**Exercise text**
——
In 1935, she coined the term "blond" to describe the light-colored maple wood that was used in Wright furniture and accessories.

In 1936, the Wrights partnered with Irving Richards; the three founded Raymor Company, of which Mary Wright was a part-owner. She and Richards wrote a "set of textbook principles" for marketing and advertising. The company was formerly called, Russel Wright Accessories, and sold modernist-styled housewares featuring designs by several designers including the Wrights.

The American Modern line was the Wrights' most successful product line of dishware designed for everyday use. American Modern was first produced in 1939, and by 1959 approximately 200 million pieces had been sold. The Wrights' "intuitive, humanist design and marketing savvy built a lifestyle empire that modernized the American home, popularizing ideas of open-plan layouts and outdoor living."

Wright collaborated with her husband to design modern tableware. She ran the business and was responsible for marketing their products including furniture and dinnerware. She also created "stage sets" in department stores to display their homeware designs as essential components of a distinctly American informal lifestyle.
——
Recorded data

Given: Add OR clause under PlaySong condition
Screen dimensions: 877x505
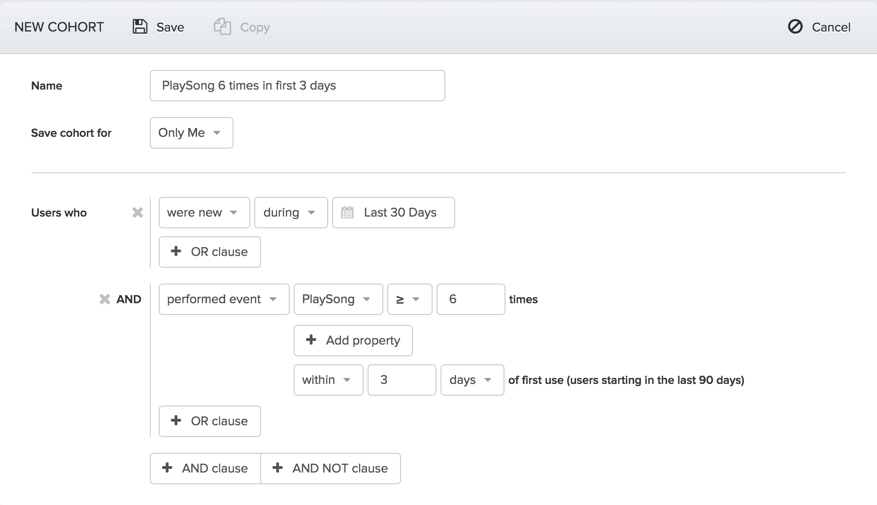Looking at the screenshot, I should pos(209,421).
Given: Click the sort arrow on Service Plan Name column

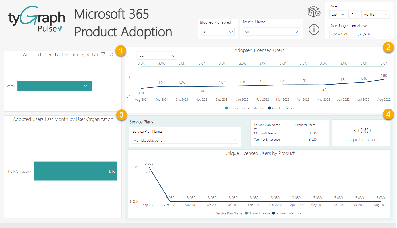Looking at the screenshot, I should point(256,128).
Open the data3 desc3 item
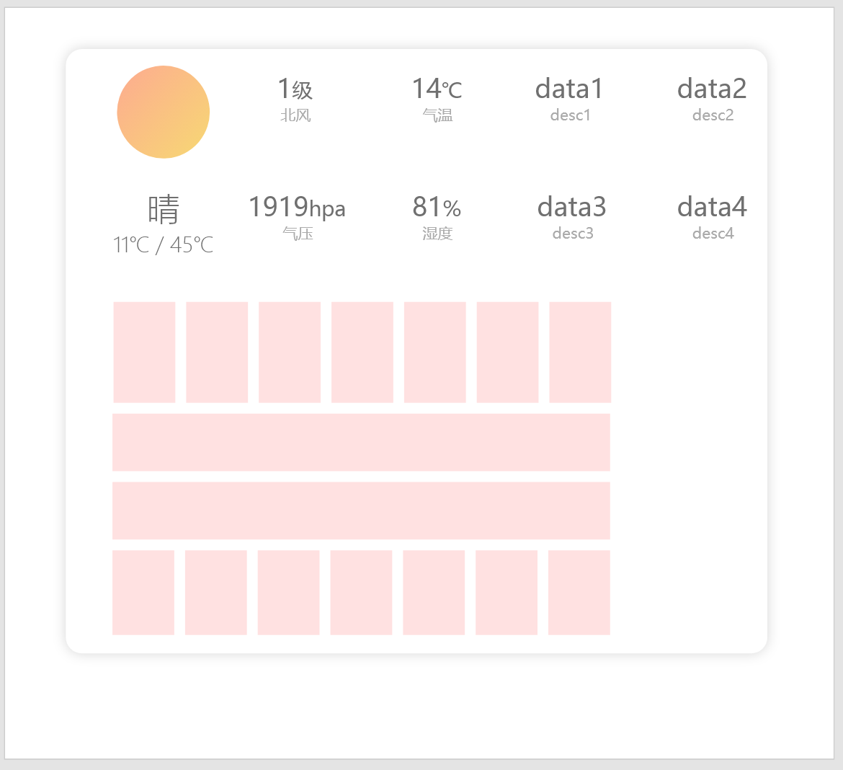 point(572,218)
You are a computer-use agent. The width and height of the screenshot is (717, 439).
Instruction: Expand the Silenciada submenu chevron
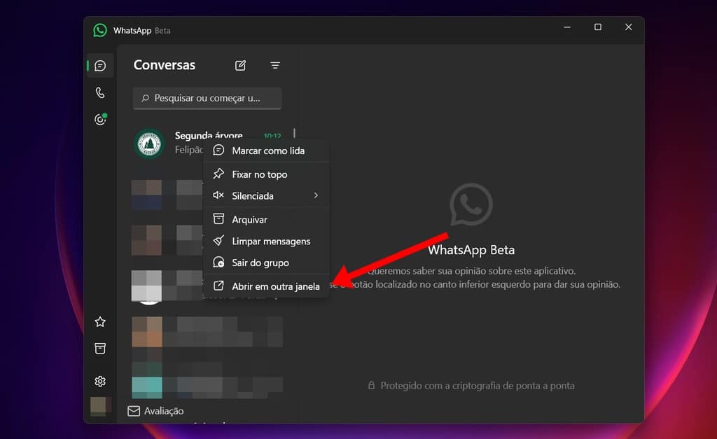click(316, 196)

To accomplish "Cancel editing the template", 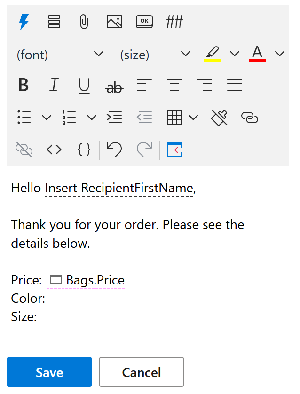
——
**What this task involves**
Summarize the text about Mary Wright's design and business work in two sentences. These entries have no connection to the text.

**Response below**
Mary Wright coined the term "blond" for light-colored maple wood in 1935, and in 1936 she co-founded Raymor Company with her husband and Irving Richards, writing a "set of textbook principles" for marketing and advertising with Richards. Collaborating with her husband on modern tableware, she ran the business and marketed their products, and their American Modern dishware, first produced in 1939, sold approximately 200 million pieces by 1959.